(What you need to do) Set down the material below verbatim, from the line containing "Given: Click the Groups sitemap icon" through the line containing "The height and width of the screenshot is (500, 1001).", both lines included.

(Records)
--- start ---
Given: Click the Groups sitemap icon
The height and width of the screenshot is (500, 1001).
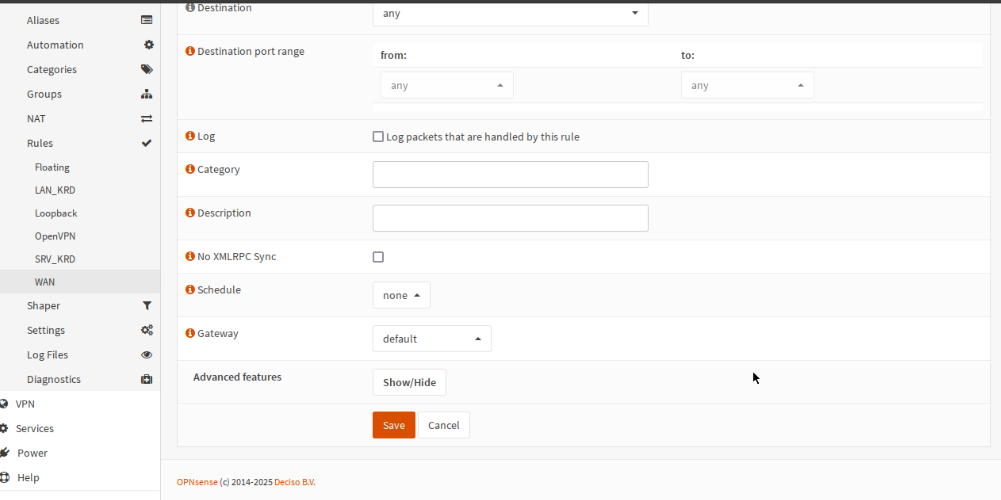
--- end ---
--- start ---
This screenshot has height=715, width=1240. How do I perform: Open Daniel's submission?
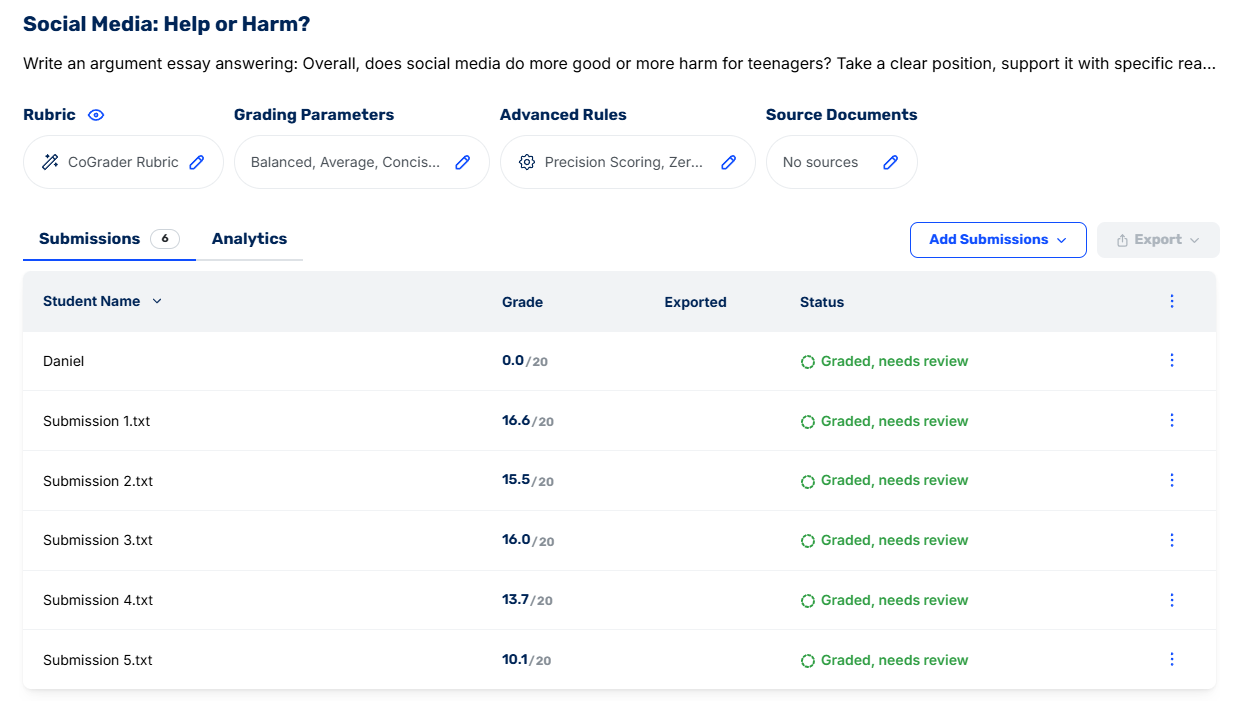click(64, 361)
--- end ---
--- start ---
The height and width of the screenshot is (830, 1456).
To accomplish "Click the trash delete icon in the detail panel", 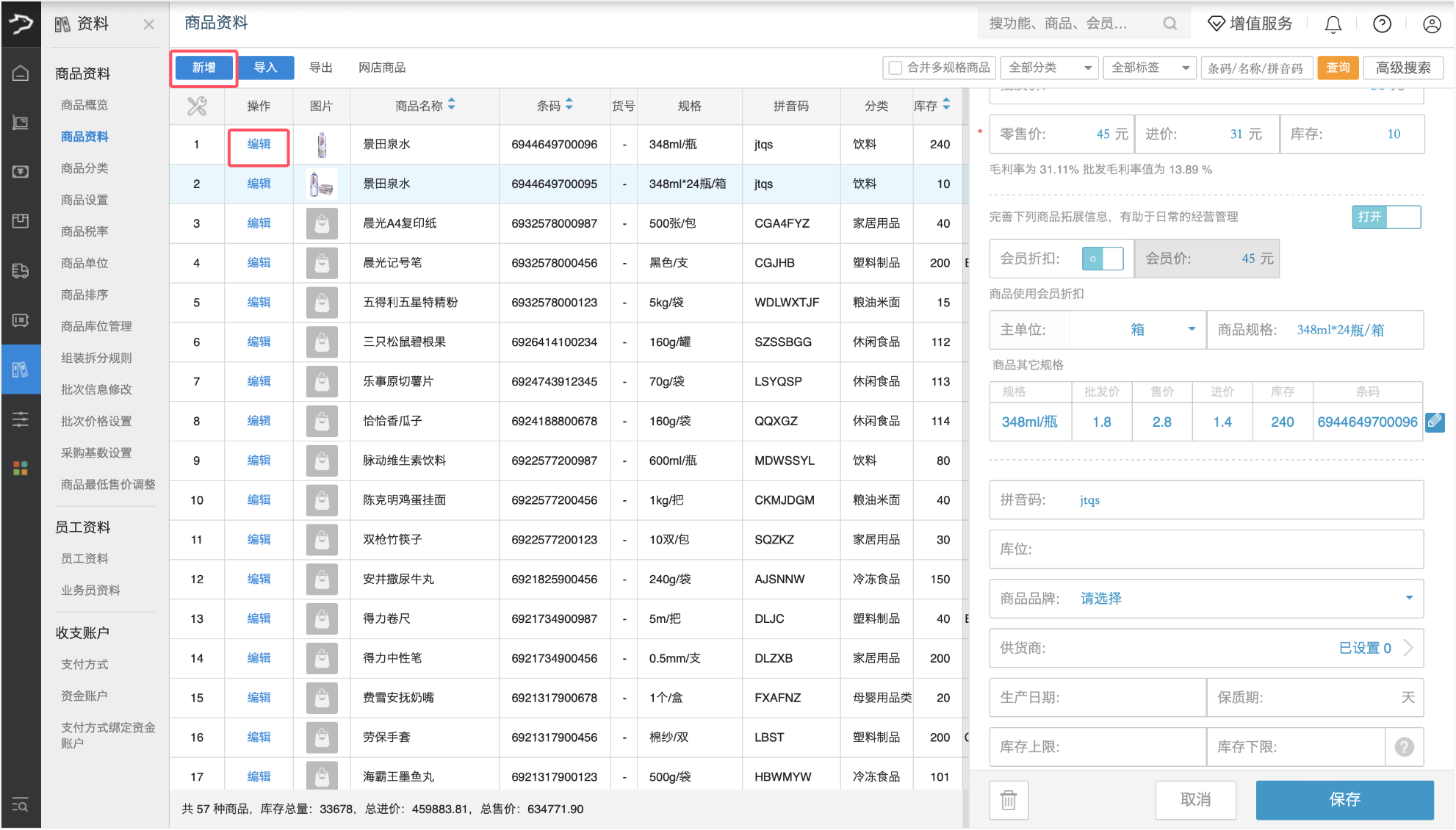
--- end ---
(Problem solution)
Given: Click the Groups sitemap icon
The height and width of the screenshot is (500, 1001).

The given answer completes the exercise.